Linguists have discovered why your foreign language accent sucks

By Arianne Cohen

Did you know that your foreign accent is a lot worse than you think it is? It is. You just can’t hear how awful you sound. This is the finding of a new linguistic study in PLoS One from Germany’s Ludwig Maximilians Universitat.

“Learners have a tendency to overestimate the quality of their own pronunciation,” said linguist and coauthor Eva Reinisch in a release. “As a rule, they believe that their English is better than that spoken by their fellow students at language schools, although they make the same set of errors.”

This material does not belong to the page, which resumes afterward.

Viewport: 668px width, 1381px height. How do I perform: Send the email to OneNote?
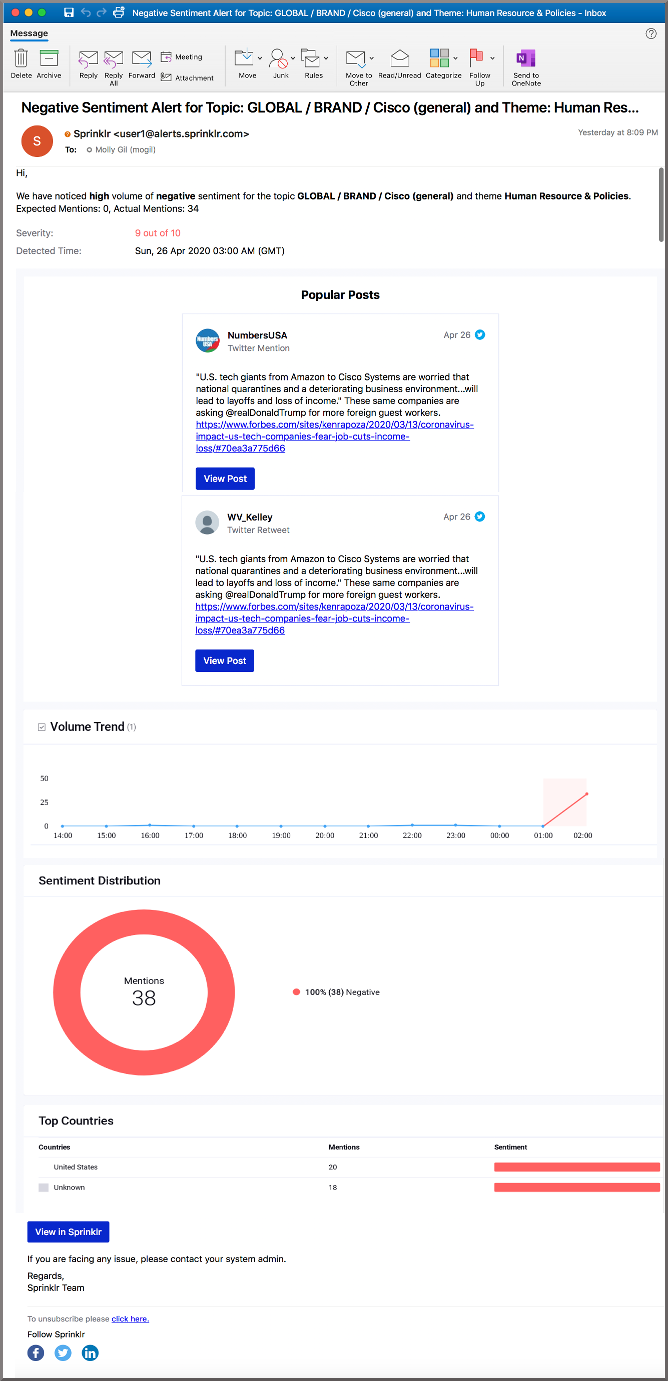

The study had Germans read aloud 60 short sentences in English such as, “The jug is on the shelf.” Weeks later, the same people heard the readings replayed. The recordings were manipulated so that male voices sounded female, and vice versa. All participants rated their own pronunciations much higher than others did, despite being unaware that they were listening to their own recordings. Reinisch speculates that this might be because familiar voices are both preferred and easy to understand—and whose accent is more clear and calming than your own?

The take home: Don’t trust your own ears. You need honest feedback from others, because you simply cannot hear the same errors that you easily detect in your peers’ speech. “As long as we believe that we’re already pretty good, we are not going to put in more effort to improve,” says Reinisch.

The term for this is fossilization: When you take habits from your native language, and turn them into permanent errors in another language. The study notes that these errors are quite predictable, yet most people find it virtually impossible to eliminate them, even with years of practice.

You heard it here first. Don’t be a fossil. Get help.